2. Not every ghostwriter is invisible

 No matter what brand they’re writing for, every writer I’ve worked with leaves their own fingerprints on the page – but some know how to press more lightly than others.

There are a lot of good writers that have a go-to formula for sentence composition. And they’ll use it every time, regardless of context. You’ll see the same turn of phrase, the same writing rhythm or the same metaphors creep into their work, regardless of whether they’re selling flower arrangements or HR consultancy.

But some writers are natural ghosts. I’ve seen them adapt their voice to sound just like the director general of the National Trust. Or shapeshift into the guise of a certain consultant. Or evoke the distinct personality of a founder. Just as a voice actor can play the role of Mrs Doubtfire, these writers can fade into the background almost anywhere – perhaps advising you on your housework, or maybe on your career in law.

However….

3. Not every copywriter needs to be invisible

Not every brand has a distinct personality yet. A company might be at an early growth stage, or they might just never have locked in their brand tone of voice guidelines. Or they might have adopted a generic businessy voice that doesn’t actually resonate with their target audience. 

It’s here that you want more than an absence of writer fingerprints.

Some of my favourite experiences are when a writer passes me work that snaps me out of my reverie, inspires me or even makes me laugh out loud. And it’s because they’re using what in rhetoric is called using ethos to create a sense of arête – a relatability or likeability.

In other words, they’re using their own voice to turn up the heat on a company’s personality. And they warm me to a brand I felt previously indifferent towards, along with the target audience of the piece. So while not every ghostwriter is invisible, not every copywriter needs to be.

4. Good writing is easy; good thinking is hard 

 Shifting gears, I’ve noticed that sometimes a writer’s best quality isn’t their writing. Good writers can often get away with relying on rhetorical devices, deft turns of phrase and an instinctive grasp of tone of voice. But when you’re dealing with expert-led businesses, that’s often not enough.  

The best writers I’ve coached haven’t just been able to write like you. They’re able to draw on their understanding of adjacent industries, ask the right questions and begin to think like you too. Sure, they might not understand the intricacies of data science until you tell them. But with just enough explanation, they can create new roads between the expertise you have and the issues your audience cares about.

As we’ve written about before, outsourcing your blog to the right people doesn’t just help establish your expertise, it builds it. You’re not just inviting someone to get words down on a page and out into the world. You’re inviting an outside perspective to help you join the dots in new ways – and articulate your expertise in ways that will be convincing, refreshing and even exciting to readers. It’s fair to say that you’re not just buying words.

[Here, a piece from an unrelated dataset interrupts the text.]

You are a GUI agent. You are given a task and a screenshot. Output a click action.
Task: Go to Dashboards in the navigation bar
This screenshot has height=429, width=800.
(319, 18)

5. You can teach people how to write 

Honestly, I’m pretty hot on this one. Sure, not everyone who undertakes a writing course is going to turn out the winner of the next Man Booker Prize. But a solid routine of learning, writing, receiving feedback and writing again will elevate anyone’s words to another level. 

One of the best moments I had this year was when a writer, who was always clear and concise, learned how to leave some personality on the page. A second was when a writer abandoned cliche descriptions of an Italian city for their own original ideas. A third was when a writer drew on what they’d learned about UX design and began to invent knockout one-liners about a highly technical product.

You can’t hack expert copywriting. While some people instinctively know their way around a good sentence, it still takes years to learn to make writing (and the thinking behind it) land with audiences every time. 

But it can be taught. I’ve seen it. The best writers aren’t usually born that way, they’re the ones who have learned the most from the editors, clients and readers they work with. Even as an editor, I still have an editor. And I wouldn’t trust my own words if I didn’t.